The National Highway Traffic Safety Administration has terminated its inquiry into Tesla’s remote parking functionality, dubbed “Actually Smart Summon.” Regulators concluded that collisions linked to the feature occurred infrequently, at minimal velocities, and without serious consequences. In a Friday update, NHTSA emphasized that shuttering the probe does not equate to a determination that no safety defect exists, reserving the right to resume the investigation if warranted.
Launched via an over-the-air software patch in September 2024, “Actually Smart Summon” enables Tesla owners to command their vehicles to navigate autonomously at slow speeds using a smartphone application. The system relies exclusively on the car’s camera array for environmental perception, a departure from the prior “Smart Summon” iteration that incorporated ultrasonic sensors—hardware absent from newer Tesla models.
NHTSA initiated the investigation in January 2025 following dozens of crash reports associated with the feature. Analysis revealed that out of millions of Summon activations, fewer than one percent culminated in an incident, typically involving superficial property damage such as impacts with gates, stationary vehicles, or bollards. The agency documented “no reported incidents involving a vulnerable road user, injury, fatality, or major property damage as indicated by an air bag deployment or vehicle tow away.”
Investigators attributed most mishaps to inadequate environmental detection, either by the user or the automated system, often stemming from restricted visibility within the app’s camera feed. In some cases, snow accumulation obscured the camera lenses, a condition the software failed to identify. Tesla has deployed multiple software updates to enhance camera obstruction detection and object recognition capabilities, according to NHTSA’s findings.
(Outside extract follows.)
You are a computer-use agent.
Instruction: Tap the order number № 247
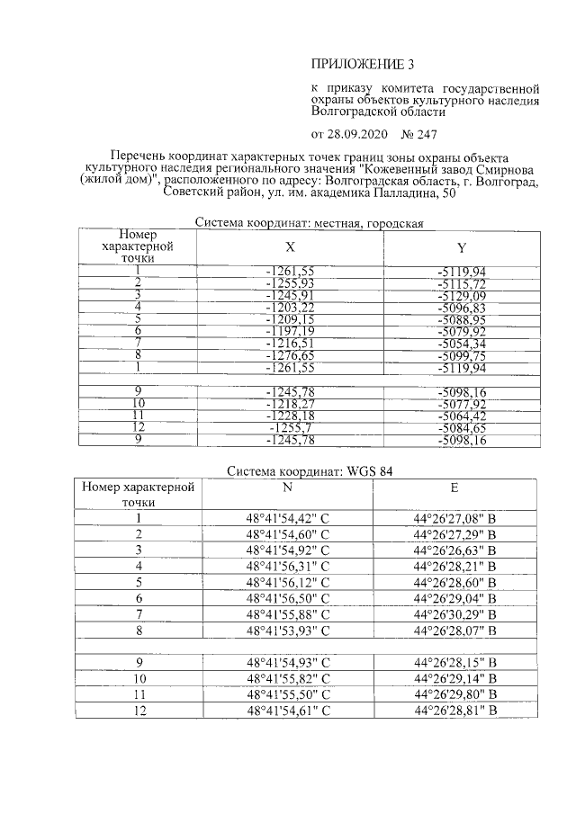(418, 134)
This closure underscores the regulatory challenges in assessing advanced driver-assistance systems, where low-frequency, low-severity events may not warrant continued scrutiny. However, NHTSA’s caveat about potential defects highlights ongoing vigilance as autonomous features evolve. For developers and infrastructure teams, the case illustrates the critical need for robust sensor redundancy and real-time environmental monitoring in software-defined vehicles.